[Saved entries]
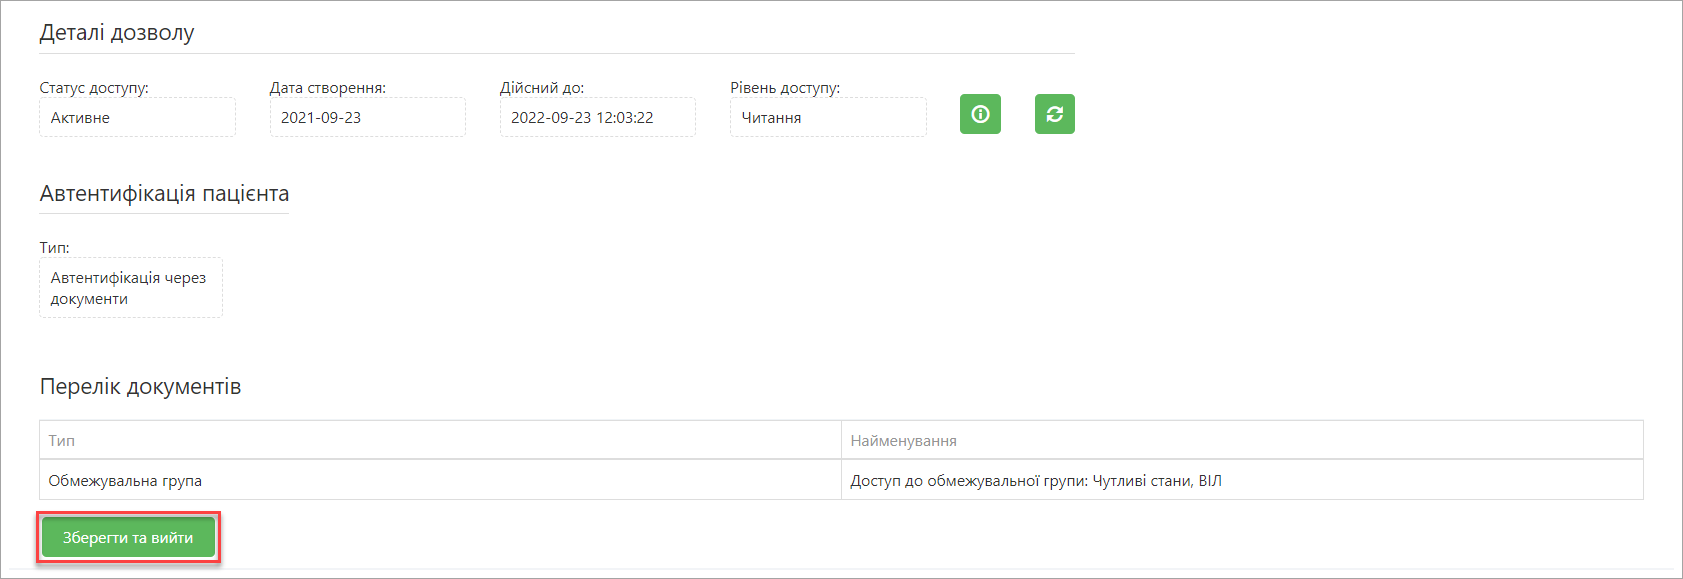Click the green info icon button
The width and height of the screenshot is (1683, 579).
click(980, 114)
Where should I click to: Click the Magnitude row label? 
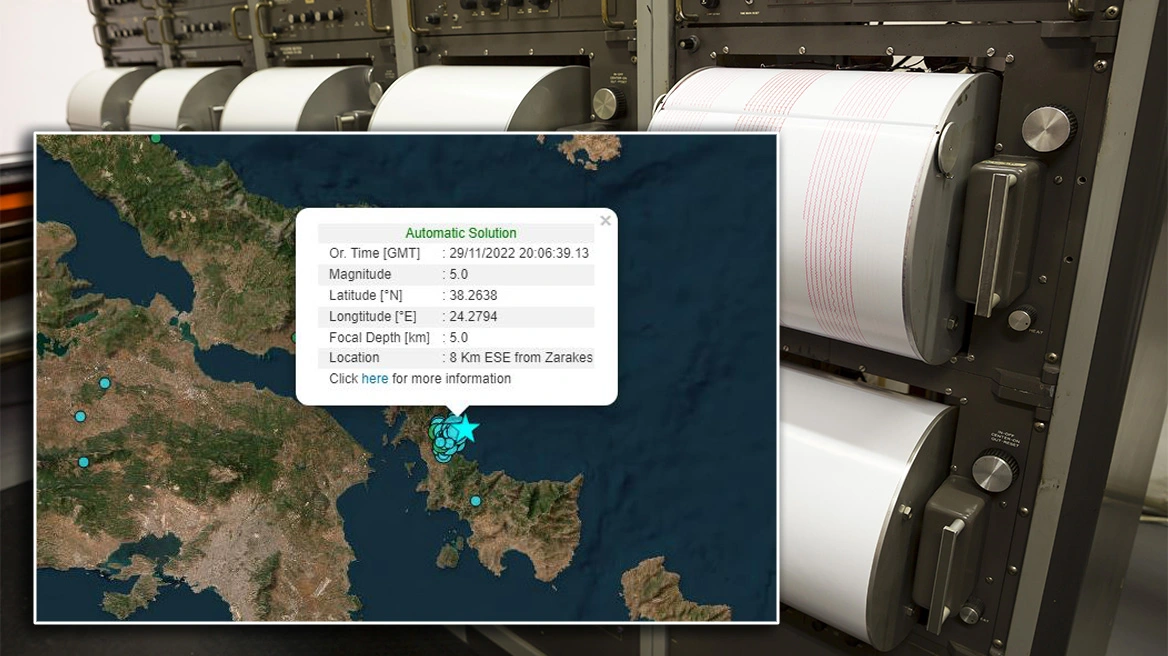pyautogui.click(x=360, y=275)
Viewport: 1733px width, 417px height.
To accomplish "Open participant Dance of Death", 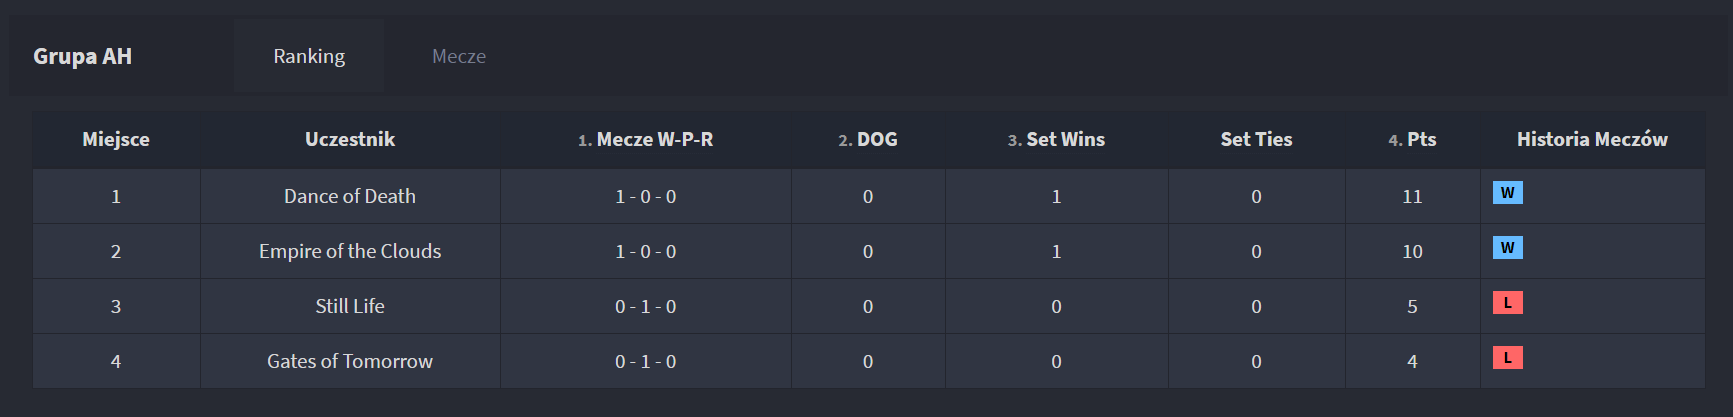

### Action item
Please write out, word for word, only the lines from the one holding "Where should I" through the end of the records above, with both end lines included and the pictures dropped.

### Answer section
Where should I click to: Click the Magnitude row label? 
pyautogui.click(x=360, y=275)
Viewport: 1733px width, 417px height.
To accomplish "Open participant Dance of Death", 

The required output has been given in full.